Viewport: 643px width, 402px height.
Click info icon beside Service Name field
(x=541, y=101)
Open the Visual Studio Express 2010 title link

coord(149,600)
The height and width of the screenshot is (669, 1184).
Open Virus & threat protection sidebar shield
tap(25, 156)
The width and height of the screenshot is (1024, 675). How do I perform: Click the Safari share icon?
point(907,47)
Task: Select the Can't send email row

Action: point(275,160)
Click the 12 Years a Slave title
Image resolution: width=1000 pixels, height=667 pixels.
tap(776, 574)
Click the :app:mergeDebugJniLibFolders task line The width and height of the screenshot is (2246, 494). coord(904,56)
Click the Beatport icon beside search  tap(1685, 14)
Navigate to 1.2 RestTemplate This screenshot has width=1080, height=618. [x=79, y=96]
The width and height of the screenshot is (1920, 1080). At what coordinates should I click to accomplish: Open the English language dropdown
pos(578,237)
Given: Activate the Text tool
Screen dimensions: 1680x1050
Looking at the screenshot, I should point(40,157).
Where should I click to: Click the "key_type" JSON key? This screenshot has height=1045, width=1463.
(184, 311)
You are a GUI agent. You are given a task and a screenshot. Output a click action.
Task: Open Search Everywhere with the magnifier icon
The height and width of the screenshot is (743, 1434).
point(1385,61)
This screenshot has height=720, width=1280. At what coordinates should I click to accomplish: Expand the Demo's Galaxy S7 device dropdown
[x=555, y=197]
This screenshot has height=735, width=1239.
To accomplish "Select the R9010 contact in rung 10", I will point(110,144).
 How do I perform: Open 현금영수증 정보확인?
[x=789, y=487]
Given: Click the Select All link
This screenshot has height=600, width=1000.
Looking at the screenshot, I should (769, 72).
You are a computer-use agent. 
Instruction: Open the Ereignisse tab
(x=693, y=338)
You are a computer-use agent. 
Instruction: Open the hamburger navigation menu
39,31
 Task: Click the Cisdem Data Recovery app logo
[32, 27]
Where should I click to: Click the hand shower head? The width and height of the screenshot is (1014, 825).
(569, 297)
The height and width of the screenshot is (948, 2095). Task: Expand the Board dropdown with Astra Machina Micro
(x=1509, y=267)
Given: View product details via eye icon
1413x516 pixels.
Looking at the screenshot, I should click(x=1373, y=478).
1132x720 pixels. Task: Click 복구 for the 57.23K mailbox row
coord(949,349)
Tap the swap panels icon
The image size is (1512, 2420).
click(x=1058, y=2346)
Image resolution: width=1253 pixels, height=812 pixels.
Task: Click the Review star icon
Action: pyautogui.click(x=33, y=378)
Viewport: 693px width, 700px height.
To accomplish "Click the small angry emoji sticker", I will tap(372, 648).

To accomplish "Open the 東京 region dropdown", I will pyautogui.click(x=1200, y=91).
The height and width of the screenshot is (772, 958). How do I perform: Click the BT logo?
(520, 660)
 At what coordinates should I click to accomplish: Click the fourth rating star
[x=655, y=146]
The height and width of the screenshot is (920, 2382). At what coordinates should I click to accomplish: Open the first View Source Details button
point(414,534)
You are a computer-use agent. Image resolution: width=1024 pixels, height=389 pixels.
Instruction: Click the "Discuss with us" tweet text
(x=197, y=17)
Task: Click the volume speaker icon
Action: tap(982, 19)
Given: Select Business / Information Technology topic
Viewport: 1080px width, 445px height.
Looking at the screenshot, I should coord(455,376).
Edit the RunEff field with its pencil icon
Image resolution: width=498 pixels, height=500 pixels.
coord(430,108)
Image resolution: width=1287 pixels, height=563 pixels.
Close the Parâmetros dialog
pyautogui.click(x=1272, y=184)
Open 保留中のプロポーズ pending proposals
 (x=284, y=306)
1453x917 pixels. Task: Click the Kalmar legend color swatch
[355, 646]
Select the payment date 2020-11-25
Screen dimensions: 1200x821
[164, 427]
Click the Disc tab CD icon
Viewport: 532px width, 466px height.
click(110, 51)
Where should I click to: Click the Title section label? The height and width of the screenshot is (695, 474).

- - - - - - -

# YOUR ASSIGNMENT
Check each line above for the string "will" and report how many lines have it, giving only the number.

# OUTPUT FOR THIS TASK
3